United States — Gambling Regulation
No federal licence exists: UIGEA polices payments, the Wire Act covers interstate sports wagering, and since Murphy v. NCAA (2018) struck down PASPA, each state decides for itself — producing a patchwork of regulated and prohibited markets.
Legal status by vertical
| Vertical | Status | Since | Tax / basis |
|---|---|---|---|
| Online casino | Grey Market | — | — |
| Sports betting | Regulated | 2018 | — |
| Poker | Grey Market | — | — |
| Lottery | State Monopoly | — | State lotteries; online sales (iLottery) in a subset of states |
Legal state-by-state: eight states license online casino — New Jersey (2013), Delaware, Pennsylvania, Michigan, West Virginia, Connecticut, Rhode Island and Maine (2026, the newest). Most states do not. Statuses per state on the dedicated page.
Legal in c. 38 states + DC after Murphy v. NCAA; rules and taxes vary widely by state.
Licensed in a handful of states (NJ, PA, MI, NV, WV...); multi-state liquidity via MSIGA.
Fifty regimes, no federal licence
No federal gambling licence exists in the United States. Federal law polices the edges: the Unlawful Internet Gambling Enforcement Act of 2006 targets gambling payments rather than players, and the Wire Act covers interstate sports wagering. Everything else is state law — which is why the answer to "is online gambling legal in the US?" is always "in which state?"

■ EXERCISE REQUIREMENTS: Please write out the whole page on US gambling regulation, word for word. You won't need the listing.

■ DATASET EXTRACT:
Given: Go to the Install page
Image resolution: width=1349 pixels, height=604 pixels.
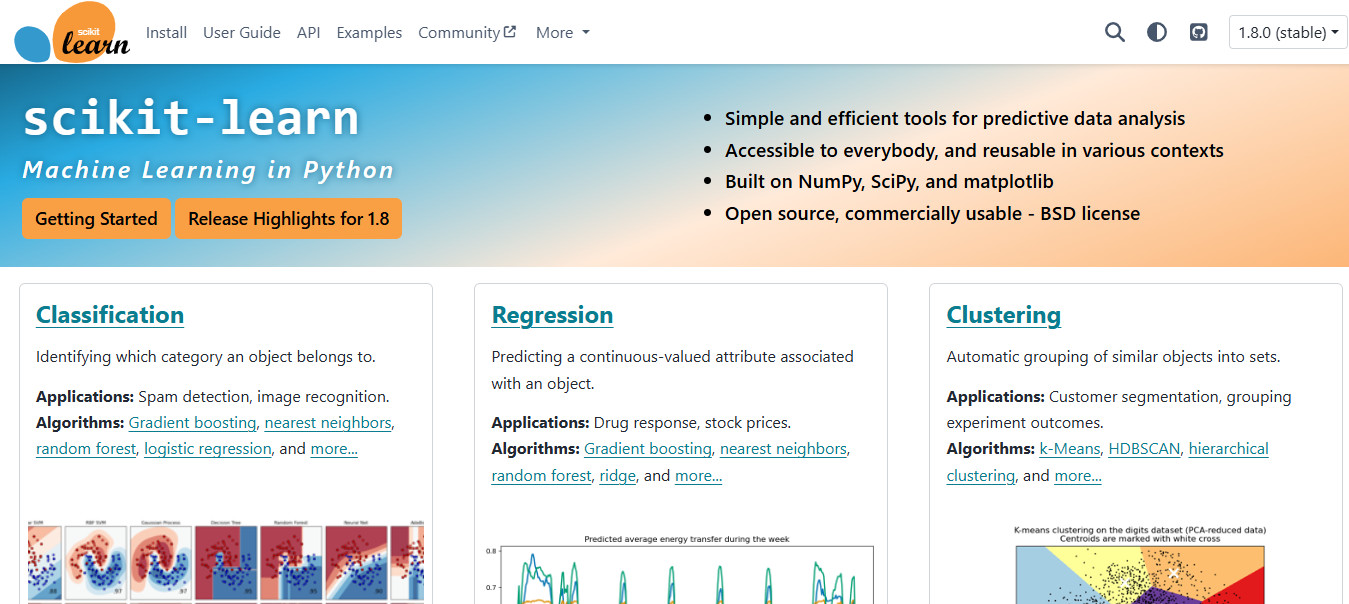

■ ANSWER FOR THIS EXERCISE:
United States — Gambling Regulation
No federal licence exists: UIGEA polices payments, the Wire Act covers interstate sports wagering, and since Murphy v. NCAA (2018) struck down PASPA, each state decides for itself — producing a patchwork of regulated and prohibited markets.
Legal status by vertical
| Vertical | Status | Since | Tax / basis |
|---|---|---|---|
| Online casino | Grey Market | — | — |
| Sports betting | Regulated | 2018 | — |
| Poker | Grey Market | — | — |
| Lottery | State Monopoly | — | State lotteries; online sales (iLottery) in a subset of states |
Legal state-by-state: eight states license online casino — New Jersey (2013), Delaware, Pennsylvania, Michigan, West Virginia, Connecticut, Rhode Island and Maine (2026, the newest). Most states do not. Statuses per state on the dedicated page.
Legal in c. 38 states + DC after Murphy v. NCAA; rules and taxes vary widely by state.
Licensed in a handful of states (NJ, PA, MI, NV, WV...); multi-state liquidity via MSIGA.
Fifty regimes, no federal licence
No federal gambling licence exists in the United States. Federal law polices the edges: the Unlawful Internet Gambling Enforcement Act of 2006 targets gambling payments rather than players, and the Wire Act covers interstate sports wagering. Everything else is state law — which is why the answer to "is online gambling legal in the US?" is always "in which state?"